Authenticating a User

Normally we have to confirm a user’s identity before we gain access to data. The most basic authentication mechanism requires users to enter a user name and password, which our application sends to the web service. It requires users to trust our application not to collect passwords and abuse them for other purposes. This fear might stop users from trying out new applications.

Applications on the web have answered this need by offering authentication mechanisms based on forwarding. When logging into an application, users will be forwarded to the login page of the account provider and enter user name and password there. The application will never see user’s credentials, but will only receive a confirmation of whether the login was successful.

Facebook Login

Let’s try the Facebook Login on a web page. There are 4 steps:

  1. Set Redirect URLs.
  2. Check the login statues.
  3. Log people in.
  4. Log people out.

The first step can be done in Facebook App Settings. It ensures Facebook login page only responses to calls from valid URLs.

When loading our webpage, the first thing to do is check if a user is already logged into our application with Facebook Login. We can start that process with a call to FB.getLoginStatus, this function will trigger a call to Facebook to get the login status and call our callback function with the results.
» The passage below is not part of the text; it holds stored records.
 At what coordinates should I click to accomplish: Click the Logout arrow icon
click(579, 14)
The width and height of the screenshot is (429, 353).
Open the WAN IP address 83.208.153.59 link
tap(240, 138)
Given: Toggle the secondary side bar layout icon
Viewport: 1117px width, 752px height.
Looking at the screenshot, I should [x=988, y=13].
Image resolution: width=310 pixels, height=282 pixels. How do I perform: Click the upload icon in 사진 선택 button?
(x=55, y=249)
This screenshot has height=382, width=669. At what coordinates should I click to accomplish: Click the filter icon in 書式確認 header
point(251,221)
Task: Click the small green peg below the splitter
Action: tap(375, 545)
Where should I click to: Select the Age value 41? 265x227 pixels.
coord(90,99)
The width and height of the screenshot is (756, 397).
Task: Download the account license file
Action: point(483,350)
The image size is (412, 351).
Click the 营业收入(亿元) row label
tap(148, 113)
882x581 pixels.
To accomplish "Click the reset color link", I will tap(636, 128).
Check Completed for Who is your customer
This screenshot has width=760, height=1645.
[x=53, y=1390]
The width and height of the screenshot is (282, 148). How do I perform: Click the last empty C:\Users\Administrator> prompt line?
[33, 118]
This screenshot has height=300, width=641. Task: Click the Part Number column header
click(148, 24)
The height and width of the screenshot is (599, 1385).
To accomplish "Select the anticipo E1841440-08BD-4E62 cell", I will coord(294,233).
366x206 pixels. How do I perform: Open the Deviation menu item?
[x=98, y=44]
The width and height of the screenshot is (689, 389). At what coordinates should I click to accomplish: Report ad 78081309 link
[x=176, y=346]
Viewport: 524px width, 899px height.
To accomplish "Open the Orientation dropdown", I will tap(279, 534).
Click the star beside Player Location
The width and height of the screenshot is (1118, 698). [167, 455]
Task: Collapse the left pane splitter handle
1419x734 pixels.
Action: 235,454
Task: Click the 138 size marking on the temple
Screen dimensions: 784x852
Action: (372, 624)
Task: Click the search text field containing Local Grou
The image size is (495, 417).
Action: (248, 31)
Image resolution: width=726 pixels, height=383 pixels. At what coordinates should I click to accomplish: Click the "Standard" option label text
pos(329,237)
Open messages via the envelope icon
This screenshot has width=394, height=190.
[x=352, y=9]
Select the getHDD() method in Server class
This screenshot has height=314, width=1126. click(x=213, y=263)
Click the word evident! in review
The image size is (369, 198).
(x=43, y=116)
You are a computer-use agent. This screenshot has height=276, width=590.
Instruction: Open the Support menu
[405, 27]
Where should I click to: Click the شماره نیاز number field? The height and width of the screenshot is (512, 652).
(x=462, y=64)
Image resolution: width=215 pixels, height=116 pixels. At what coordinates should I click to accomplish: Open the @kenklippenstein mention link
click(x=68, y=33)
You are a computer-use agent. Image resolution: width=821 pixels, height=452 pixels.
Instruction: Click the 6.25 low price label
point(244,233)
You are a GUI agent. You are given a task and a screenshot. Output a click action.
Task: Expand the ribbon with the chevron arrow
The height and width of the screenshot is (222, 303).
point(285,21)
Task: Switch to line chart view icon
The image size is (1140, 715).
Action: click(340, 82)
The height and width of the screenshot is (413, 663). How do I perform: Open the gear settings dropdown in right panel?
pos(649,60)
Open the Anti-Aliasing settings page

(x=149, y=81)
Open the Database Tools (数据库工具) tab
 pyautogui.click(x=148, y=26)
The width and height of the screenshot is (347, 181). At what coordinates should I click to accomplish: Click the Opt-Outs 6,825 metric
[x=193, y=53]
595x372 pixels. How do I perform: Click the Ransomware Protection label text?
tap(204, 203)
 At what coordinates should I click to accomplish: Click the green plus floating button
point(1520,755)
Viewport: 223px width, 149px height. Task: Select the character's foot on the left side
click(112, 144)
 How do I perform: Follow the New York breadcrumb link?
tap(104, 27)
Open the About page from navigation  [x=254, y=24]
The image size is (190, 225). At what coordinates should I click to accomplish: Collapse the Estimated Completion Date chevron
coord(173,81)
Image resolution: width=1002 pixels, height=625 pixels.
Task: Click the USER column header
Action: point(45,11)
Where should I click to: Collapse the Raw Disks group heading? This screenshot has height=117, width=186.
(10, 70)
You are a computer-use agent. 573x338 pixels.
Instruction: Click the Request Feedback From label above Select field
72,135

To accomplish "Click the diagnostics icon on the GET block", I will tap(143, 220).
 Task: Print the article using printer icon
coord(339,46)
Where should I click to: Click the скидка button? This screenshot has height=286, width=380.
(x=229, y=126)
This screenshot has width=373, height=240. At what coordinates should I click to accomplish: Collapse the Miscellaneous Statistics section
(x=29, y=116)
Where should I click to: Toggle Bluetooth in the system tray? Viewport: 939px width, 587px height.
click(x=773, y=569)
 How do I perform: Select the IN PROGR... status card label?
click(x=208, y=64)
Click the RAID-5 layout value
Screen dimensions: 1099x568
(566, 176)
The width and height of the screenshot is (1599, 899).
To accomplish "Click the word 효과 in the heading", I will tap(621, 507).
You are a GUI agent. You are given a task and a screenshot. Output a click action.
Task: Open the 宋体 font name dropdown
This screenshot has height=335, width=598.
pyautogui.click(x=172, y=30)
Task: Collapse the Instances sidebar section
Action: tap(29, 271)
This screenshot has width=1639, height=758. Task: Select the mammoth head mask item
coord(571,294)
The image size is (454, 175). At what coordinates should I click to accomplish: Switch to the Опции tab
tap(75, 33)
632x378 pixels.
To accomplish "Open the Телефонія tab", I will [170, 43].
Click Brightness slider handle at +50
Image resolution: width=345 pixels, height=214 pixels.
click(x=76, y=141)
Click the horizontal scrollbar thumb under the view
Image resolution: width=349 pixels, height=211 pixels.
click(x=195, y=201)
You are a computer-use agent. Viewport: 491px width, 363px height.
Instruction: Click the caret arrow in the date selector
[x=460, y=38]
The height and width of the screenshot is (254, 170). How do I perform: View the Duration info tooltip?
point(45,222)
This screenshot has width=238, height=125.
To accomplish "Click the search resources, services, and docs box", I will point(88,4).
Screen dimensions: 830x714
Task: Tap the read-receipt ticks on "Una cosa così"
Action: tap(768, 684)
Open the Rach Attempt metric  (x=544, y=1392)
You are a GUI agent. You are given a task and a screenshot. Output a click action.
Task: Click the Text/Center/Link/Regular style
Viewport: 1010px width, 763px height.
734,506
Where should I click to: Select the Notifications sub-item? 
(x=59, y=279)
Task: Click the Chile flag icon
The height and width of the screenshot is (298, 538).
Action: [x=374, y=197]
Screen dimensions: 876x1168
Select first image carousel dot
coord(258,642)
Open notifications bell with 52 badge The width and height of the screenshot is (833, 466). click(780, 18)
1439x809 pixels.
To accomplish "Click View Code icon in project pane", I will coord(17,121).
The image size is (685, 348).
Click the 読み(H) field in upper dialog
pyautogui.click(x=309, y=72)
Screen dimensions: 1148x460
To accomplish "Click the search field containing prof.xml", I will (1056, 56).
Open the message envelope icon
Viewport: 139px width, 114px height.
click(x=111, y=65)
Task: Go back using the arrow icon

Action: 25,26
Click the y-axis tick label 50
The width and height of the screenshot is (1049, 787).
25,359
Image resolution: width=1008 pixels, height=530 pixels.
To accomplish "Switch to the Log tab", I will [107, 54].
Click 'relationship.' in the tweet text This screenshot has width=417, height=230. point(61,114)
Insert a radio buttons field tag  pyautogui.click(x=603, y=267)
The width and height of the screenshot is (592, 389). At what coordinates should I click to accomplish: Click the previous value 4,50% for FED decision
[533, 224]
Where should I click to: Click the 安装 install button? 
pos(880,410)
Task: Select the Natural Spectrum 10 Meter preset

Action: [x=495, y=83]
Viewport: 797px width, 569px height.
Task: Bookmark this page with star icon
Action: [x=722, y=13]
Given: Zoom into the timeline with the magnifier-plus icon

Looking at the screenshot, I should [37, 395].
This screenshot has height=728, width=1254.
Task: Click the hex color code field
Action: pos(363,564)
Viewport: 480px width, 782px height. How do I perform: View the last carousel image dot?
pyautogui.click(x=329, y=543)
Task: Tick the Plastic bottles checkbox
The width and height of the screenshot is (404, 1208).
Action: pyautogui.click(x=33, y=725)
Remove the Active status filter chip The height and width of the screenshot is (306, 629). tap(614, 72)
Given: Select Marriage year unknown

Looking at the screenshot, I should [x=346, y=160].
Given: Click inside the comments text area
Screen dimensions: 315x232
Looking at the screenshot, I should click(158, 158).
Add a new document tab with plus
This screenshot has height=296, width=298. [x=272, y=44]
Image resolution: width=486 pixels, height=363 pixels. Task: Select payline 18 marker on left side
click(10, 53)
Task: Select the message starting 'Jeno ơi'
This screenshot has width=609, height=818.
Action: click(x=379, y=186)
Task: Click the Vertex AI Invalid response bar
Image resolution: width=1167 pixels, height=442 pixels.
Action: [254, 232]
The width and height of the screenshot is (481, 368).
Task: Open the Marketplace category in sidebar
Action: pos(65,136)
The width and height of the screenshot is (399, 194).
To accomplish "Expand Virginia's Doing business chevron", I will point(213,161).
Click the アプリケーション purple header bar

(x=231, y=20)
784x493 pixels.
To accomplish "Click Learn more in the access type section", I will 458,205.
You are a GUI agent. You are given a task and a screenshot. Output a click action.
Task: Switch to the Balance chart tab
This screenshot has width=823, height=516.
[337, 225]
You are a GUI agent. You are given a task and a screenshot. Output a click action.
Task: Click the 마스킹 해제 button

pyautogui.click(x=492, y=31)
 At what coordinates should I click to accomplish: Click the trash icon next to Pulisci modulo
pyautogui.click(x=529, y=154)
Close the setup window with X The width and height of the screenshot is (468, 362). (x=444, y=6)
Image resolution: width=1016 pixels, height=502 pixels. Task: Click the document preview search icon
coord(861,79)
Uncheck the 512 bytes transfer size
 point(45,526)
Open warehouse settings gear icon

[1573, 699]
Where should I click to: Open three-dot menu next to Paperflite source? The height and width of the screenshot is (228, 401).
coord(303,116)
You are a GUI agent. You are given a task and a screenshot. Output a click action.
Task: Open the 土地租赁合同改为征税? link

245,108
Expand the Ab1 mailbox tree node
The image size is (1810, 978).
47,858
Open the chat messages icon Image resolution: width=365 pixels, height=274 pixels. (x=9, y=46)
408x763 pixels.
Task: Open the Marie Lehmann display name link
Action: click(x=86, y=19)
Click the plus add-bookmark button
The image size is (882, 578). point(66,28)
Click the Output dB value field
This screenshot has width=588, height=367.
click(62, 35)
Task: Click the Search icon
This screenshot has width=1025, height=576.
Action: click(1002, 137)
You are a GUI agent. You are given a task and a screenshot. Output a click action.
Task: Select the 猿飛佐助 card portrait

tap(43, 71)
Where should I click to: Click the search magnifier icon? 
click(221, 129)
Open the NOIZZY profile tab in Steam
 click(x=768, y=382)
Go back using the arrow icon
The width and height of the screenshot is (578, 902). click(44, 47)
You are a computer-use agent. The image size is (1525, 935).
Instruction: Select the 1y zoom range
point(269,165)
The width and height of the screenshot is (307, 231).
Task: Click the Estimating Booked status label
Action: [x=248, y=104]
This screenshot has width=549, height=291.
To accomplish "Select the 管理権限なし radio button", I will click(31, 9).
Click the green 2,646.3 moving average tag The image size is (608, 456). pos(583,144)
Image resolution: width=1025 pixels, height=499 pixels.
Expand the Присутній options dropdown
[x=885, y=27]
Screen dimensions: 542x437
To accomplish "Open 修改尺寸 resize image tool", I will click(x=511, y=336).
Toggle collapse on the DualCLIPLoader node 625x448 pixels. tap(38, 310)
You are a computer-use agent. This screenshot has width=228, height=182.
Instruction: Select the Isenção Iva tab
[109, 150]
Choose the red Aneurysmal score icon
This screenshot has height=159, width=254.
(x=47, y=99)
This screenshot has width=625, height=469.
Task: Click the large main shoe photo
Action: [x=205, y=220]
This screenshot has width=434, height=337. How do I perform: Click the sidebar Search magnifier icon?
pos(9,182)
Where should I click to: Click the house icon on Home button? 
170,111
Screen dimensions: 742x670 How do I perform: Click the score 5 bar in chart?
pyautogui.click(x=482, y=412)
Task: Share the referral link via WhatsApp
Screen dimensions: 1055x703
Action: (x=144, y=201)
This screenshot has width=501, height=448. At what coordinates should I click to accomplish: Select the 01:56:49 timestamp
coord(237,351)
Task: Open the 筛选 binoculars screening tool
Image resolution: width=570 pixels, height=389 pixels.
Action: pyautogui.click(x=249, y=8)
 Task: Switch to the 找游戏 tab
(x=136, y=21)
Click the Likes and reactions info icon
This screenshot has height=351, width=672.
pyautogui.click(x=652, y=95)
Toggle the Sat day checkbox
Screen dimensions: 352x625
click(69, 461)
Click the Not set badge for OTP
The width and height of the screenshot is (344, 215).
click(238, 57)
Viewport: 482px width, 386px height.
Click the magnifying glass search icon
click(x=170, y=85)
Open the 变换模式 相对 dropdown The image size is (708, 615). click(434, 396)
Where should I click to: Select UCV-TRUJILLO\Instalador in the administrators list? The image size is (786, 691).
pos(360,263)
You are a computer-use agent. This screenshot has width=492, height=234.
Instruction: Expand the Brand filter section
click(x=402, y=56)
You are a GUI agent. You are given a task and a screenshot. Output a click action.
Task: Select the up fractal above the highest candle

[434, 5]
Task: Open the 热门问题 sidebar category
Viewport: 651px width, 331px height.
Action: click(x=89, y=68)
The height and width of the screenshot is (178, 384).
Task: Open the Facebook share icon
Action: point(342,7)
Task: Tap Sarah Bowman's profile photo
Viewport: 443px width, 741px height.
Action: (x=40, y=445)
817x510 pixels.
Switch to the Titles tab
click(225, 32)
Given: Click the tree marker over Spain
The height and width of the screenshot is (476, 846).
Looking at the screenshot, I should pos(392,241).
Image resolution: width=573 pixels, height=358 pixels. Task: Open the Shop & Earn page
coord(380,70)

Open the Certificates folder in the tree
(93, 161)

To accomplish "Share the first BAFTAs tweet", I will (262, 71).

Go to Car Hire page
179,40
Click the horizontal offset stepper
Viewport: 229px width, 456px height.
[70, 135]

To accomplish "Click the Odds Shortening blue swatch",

However definitely we should load and initialize Facebook JavaScript SDK. Here is the codes:

<script>
  // This Init function should be inserted
  // directly after the opening  tag
  window.fbAsyncInit = function() {
    FB.init({
      appId            : 'your-app-id',
      cookie           : true,  // enable cookies to allow the server to access
                                // the session
      autoLogAppEvents : true,
      xfbml            : true,  // parse social plugins on this page
      version          : 'v2.12'
    });
  };

  // Load the SDK asynchronously
  (function(d, s, id){
     var js, fjs = d.getElementsByTagName(s)[0];
     if (d.getElementById(id)) {return;}
     js = d.createElement(s); js.id = id;
     js.src = "https://connect.facebook.net/en_US/sdk.js";
     fjs.parentNode.insertBefore(js, fjs);
   }(document, 'script', 'facebook-jssdk'));
</script>

Now that we’ve initialized the JavaScript SDK, we call FB.getLoginStatus(). This function gets the state of the person visiting this page and can return one of three following states:

  • Logged into our app (‘connected’)
  • Logged into Facebook, but not our app yet (‘not_authorized’)
  • Not logged into Facebook, so we cannot tell if they are logged into our app or not (‘unknown’)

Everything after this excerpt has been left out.